(Records excerpted from a collection)
┄┄┄┄┄┄┄┄┄┄

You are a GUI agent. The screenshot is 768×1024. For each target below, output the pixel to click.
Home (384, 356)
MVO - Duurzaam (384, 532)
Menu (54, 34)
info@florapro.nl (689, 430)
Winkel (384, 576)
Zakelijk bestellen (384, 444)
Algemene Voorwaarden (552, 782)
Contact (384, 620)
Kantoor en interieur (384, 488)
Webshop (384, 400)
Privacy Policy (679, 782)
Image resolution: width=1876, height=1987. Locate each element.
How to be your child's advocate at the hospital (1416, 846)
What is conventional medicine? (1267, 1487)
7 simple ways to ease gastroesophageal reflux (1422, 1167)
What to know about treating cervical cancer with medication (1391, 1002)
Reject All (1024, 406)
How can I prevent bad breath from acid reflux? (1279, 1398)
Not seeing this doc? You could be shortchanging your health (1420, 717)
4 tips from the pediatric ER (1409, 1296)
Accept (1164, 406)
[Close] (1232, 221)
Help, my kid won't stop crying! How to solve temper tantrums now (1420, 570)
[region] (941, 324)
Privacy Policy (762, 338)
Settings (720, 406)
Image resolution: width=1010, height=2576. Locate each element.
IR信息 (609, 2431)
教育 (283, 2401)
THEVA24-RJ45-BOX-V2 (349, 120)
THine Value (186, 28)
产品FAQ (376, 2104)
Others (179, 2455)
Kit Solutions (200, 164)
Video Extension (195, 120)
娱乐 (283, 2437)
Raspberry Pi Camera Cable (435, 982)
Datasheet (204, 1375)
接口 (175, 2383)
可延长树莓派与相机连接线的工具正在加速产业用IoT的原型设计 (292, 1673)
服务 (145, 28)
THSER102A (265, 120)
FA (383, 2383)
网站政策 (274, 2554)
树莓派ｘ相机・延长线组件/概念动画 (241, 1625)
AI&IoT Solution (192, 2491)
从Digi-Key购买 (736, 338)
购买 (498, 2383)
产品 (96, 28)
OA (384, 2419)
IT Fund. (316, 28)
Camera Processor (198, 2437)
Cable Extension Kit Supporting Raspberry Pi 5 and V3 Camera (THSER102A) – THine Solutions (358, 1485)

┄┄┄┄┄┄┄┄┄┄

### Problem
Note every line of the entries in which "each" appears, and copy it down.

### Exercise answer
You are a GUI agent. The screenshot is 768×1024. For each target below, output the pixel to click.
Image resolution: width=1876, height=1987. Locate each element.
Image resolution: width=1010, height=2576. Locate each element.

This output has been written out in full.